Su familia nunca vio la garrapata; entre diagnósticos equivocados y la distancia al hospital, la enfermedad avanzó hasta una etapa mortal en tan solo una semana
Blanca Elizabeth Carmona
Víctor Alexander Rodríguez Luévano falleció una semana antes de cumplir ocho años. Cuando fue ingresado al Hospital Infantil de Especialidades, el personal médico no pudo hacer mucho porque la bacteria de rickettsia había avanzado a una etapa mortal.
Los síntomas iniciaron una semana antes de que muriera: primero presentó dolor de estómago, vómito, luego fiebre, dolor de cabeza y de piernas, acompañado de una sensación de estar débil, recuerda Adelaida García Zamora abuela adoptiva del pequeño Víctor.

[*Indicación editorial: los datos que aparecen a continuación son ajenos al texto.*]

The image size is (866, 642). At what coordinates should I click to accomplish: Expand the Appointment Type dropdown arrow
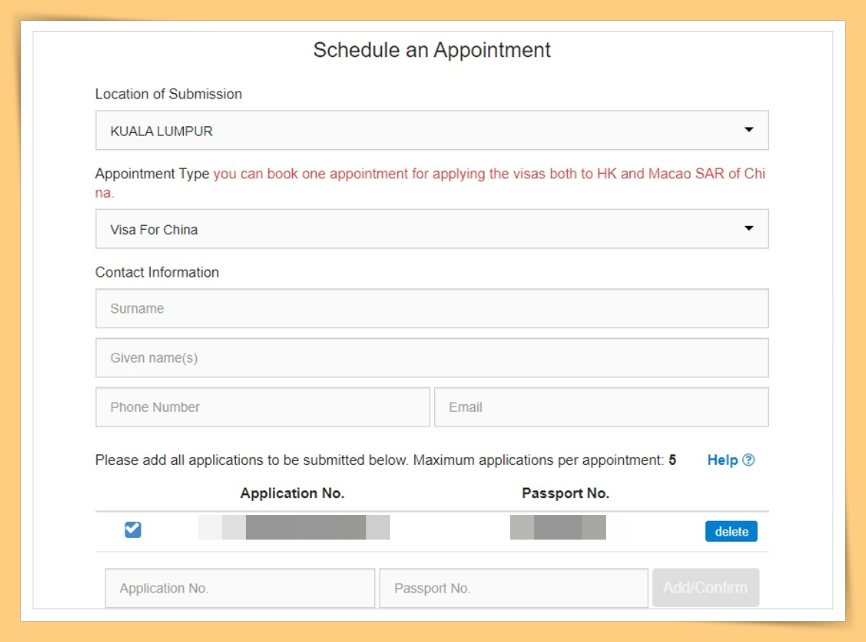coord(748,229)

La mujer también narró que la mamá de Víctor lo llevó a una farmacia Similares para una consulta. El médico que lo atendió, dijo que presentaba una infección en el estómago y prescribió algunos medicamentos.
Pero Víctor Alexander continúo sintiéndose mal y la familia regresó a otra sucursal de la misma cadena de farmacias, donde un doctor les indicó que tenía influenza y les recomendó que buscaran atención médica en el Hospital Infantil de Especialidades.

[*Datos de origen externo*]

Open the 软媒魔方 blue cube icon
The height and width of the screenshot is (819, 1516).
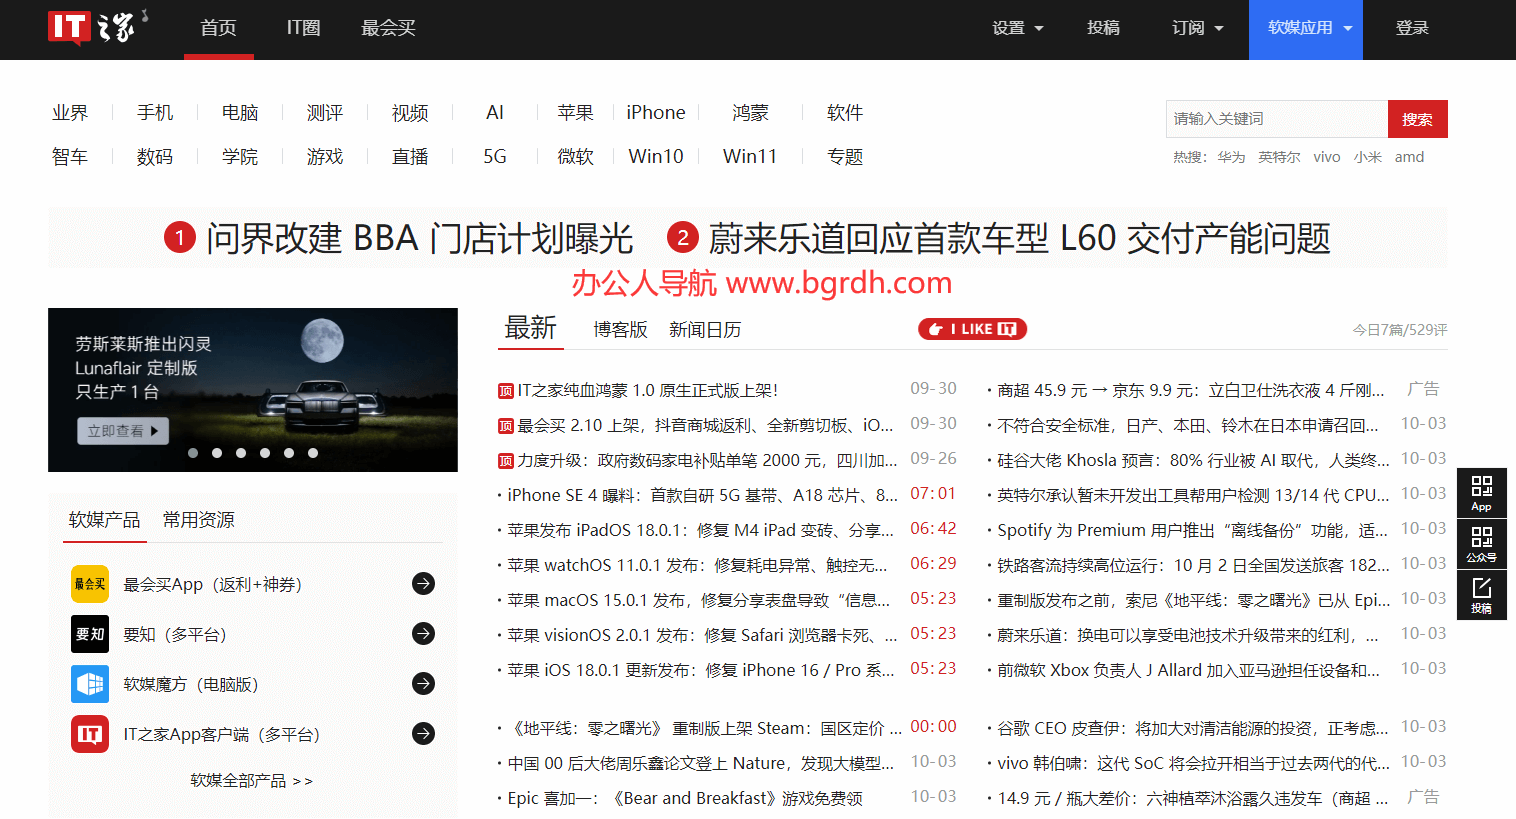pyautogui.click(x=90, y=684)
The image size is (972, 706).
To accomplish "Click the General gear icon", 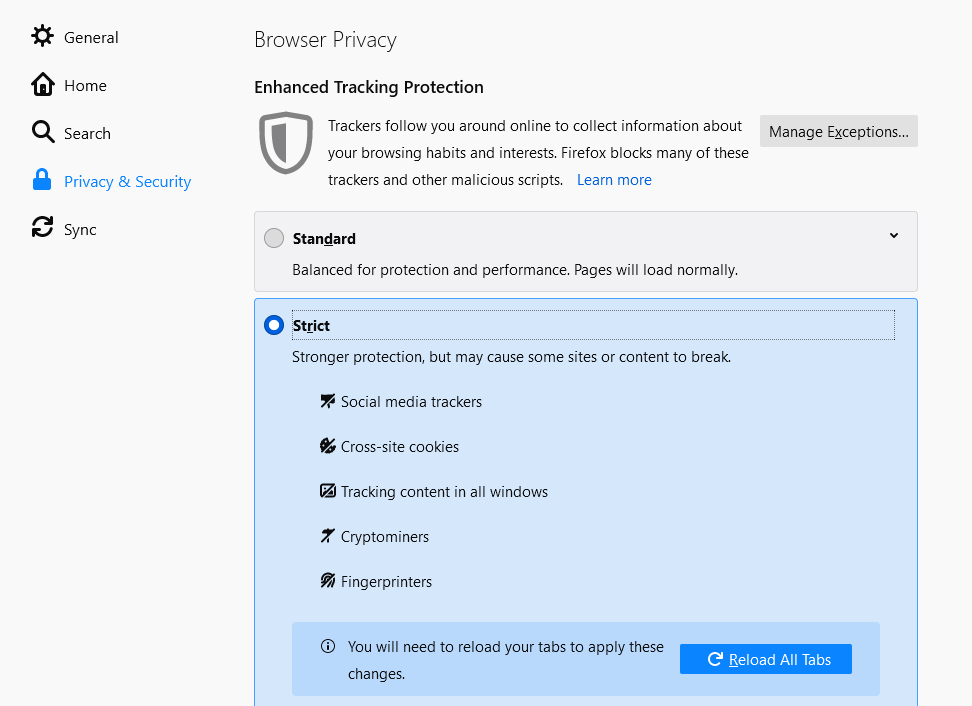I will (x=42, y=37).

Debido a la falta de un transporte particular y a la distancia a la que se encuentra la casa familiar –en la colonia Praderas del Sol– del Hospital Infantil, el menor fue llevado al Centro de Salud de Águilas de Zaragoza, donde le diagnosticaron sarampión.
“Lo volvieron a llevar a Similares y le decían que era infección, que era infección. De ahí no lo sacaron. Ya por última vez lo llevaron a otras Similares y ahí lo mandaron al hospital ese Infantil, pero la mamá lo llevó a Águilas de Zaragoza y ahí le dijeron que era sarampión. Entonces, de ahí lo mandaron allá (Hospital Infantil de Especialidades) y allá le dijeron que era picaduras de garrapata. Es lo que dijeron, ya de ahí el niño murió”, recuerda Adelaida.
Cuando llegó, ya era tarde
Unas dos horas después de haber ingresado al nosocomio, el domingo 12 de abril, el niño perdió la batalla.
“Se llenó mucho de granitos, todo su cuerpo y sus manos”, dice Lizeth Alvarado, tía de la mamá de Víctor Alexander.
La familia de Víctor no tiene perros ni sabe cómo y ni en qué momento fue mordido por una garrapata. Pero los estudios de laboratorio confirmaron que padecía de la bacteria de rickettsia, la cual se trasmite a través de la mordedura de garrapatas, pulgas o piojos infectados.
“Al niño antes de llevarlo a la Similares, se (le) revisó, todo su cuerpo. Cabeza, pies, entrepiernas, todo se le revisó y no traía garrapata. Entonces ya de ahí el niño empezó con vómito también, traía vómito, dolor de cabeza, calentura y dolor, y ahí pues lo empezaron a llevar a las Similares”, detalla Lizeth.
La notificación en el velorio un cumpleaños que no llegó
Cuando el pequeño era velado en su casa de la colonia Praderas del Sol –al suroriente de Ciudad Juárez– personal de la Secretaría de Salud acudió para avisar cuál fue la causa de muerte y a iniciar acciones preventivas, básicamente la fumigación.
“Vinieron cuando el cuerpo del niño estaba aquí tendido. Y ahora otra vez vinieron, pero nomás vinieron a buscar alguna garrapata, se pasearon en todo el patio y dijeron que iban a hacer otra fumigación. Hoy vinieron, pero no fumigaron, nomás vinieron a revisar, anduvieron revisando atrás, aquí enfrente, adentro y dijeron que iban a programar para volver a venir a fumigar”, cuenta Lizeth,
La familia de Víctor Alexander no puede creer que una persona con tanta vida por delante haya muerto en cuestión de días y de una enfermedad apenas perceptible.
“Fue muy duro para nosotros, pues imagínese… uno lo quiere y pues a uno sí le pudo mucho su fallecimiento, hasta la fecha estamos como que no lo podemos creer, era un niño de 7 años que tenía mucha vida por delante y no lo podemos asimilar, el porqué de las cosas; estamos buscando alguna respuesta”, expresa con tristeza Lizeth.
El 18 de abril, Víctor Alexander iba a cumplir ocho años.